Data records
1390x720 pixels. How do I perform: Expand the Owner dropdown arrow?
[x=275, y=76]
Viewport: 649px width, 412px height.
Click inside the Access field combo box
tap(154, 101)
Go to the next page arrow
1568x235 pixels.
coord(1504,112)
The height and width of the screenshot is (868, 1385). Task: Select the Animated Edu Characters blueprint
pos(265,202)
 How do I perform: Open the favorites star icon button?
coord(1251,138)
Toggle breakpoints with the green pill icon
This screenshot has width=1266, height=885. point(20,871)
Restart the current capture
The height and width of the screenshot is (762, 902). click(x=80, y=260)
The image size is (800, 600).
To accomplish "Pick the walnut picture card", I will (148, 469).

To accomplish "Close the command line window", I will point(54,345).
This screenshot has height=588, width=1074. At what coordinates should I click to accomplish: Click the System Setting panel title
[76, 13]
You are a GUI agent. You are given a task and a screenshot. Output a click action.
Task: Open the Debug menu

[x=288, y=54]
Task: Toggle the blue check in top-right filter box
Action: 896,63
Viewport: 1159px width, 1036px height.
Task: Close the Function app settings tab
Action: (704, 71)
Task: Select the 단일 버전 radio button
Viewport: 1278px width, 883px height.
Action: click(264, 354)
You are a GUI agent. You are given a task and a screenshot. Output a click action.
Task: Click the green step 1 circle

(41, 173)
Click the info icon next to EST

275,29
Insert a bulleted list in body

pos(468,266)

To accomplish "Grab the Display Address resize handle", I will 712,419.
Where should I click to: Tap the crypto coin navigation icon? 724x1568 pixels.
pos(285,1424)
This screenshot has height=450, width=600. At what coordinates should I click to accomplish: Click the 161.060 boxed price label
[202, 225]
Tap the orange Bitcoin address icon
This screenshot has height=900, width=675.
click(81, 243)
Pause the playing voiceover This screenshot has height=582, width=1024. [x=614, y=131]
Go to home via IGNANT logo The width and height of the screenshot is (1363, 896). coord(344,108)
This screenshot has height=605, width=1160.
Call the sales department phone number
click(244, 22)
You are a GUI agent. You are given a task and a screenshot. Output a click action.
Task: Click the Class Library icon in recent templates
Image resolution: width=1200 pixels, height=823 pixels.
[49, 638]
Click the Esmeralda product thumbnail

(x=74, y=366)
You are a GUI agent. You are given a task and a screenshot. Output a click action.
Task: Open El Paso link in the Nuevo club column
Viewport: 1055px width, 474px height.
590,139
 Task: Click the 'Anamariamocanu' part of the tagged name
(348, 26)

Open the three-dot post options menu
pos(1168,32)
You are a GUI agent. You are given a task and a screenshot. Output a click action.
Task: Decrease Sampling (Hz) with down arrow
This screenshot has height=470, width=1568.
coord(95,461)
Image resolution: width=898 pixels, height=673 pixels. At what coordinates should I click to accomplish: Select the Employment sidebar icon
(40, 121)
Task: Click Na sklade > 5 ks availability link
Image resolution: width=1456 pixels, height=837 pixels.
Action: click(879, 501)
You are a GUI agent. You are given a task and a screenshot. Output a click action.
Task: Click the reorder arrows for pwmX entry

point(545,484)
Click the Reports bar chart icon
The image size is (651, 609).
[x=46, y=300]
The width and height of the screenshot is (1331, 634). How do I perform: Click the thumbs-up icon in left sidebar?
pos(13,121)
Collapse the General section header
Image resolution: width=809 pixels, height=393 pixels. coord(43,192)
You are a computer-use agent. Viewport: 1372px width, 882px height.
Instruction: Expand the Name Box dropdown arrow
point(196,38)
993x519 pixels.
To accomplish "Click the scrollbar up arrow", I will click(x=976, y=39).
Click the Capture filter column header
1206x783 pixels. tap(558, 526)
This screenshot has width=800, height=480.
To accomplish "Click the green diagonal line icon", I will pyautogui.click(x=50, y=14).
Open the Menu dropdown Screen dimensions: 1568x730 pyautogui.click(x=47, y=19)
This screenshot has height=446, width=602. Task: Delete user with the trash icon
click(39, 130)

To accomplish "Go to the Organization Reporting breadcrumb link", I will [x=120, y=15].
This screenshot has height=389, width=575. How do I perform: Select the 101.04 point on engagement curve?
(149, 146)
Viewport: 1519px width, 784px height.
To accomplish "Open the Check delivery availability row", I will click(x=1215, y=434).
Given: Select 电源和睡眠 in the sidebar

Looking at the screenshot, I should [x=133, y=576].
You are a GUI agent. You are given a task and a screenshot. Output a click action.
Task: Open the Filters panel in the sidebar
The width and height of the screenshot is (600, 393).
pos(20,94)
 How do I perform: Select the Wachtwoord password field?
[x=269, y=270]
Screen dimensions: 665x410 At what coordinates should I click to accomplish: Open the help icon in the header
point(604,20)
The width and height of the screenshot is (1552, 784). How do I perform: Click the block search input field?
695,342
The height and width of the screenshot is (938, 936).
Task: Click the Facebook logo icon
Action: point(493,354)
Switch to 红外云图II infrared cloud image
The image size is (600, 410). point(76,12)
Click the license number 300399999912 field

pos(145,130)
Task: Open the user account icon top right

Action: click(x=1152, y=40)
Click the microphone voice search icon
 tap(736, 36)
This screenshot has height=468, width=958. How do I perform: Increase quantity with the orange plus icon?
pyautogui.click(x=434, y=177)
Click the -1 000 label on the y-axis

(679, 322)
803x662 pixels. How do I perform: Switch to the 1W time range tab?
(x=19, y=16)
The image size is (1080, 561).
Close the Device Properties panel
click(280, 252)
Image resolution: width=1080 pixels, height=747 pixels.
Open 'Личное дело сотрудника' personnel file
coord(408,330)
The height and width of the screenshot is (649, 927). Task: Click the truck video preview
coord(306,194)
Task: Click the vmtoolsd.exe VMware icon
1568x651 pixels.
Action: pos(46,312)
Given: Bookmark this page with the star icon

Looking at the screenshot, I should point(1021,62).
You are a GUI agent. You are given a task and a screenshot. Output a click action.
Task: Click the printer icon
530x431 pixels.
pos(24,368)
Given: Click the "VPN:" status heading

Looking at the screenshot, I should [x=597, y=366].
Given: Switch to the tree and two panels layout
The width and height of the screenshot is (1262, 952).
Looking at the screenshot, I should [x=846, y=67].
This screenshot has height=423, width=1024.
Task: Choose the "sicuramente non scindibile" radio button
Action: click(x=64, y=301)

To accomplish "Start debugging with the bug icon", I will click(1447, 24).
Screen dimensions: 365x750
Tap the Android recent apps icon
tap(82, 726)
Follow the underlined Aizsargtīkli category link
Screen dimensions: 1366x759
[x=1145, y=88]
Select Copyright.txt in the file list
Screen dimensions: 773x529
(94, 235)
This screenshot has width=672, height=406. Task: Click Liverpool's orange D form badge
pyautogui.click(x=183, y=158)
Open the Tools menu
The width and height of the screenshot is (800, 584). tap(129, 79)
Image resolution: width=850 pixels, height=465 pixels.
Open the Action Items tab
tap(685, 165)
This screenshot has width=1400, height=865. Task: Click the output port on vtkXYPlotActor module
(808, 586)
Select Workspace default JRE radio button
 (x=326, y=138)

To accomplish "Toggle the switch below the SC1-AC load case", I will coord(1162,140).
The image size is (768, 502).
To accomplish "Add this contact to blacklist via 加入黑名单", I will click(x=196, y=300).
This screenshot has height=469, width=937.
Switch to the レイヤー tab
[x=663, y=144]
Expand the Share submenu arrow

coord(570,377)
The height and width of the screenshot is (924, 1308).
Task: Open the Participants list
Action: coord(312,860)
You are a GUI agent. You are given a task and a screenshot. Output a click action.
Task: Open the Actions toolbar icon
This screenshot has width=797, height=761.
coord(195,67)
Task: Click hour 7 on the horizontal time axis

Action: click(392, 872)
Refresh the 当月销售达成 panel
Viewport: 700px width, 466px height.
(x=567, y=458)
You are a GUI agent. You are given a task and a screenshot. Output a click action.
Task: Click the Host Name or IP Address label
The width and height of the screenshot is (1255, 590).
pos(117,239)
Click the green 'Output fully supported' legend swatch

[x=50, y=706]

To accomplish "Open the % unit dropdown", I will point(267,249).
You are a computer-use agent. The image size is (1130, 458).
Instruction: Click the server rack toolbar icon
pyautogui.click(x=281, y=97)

*Task statement*. Using the records above, count every line that includes the word "availability", and state the number only.

*Result of this task*. 2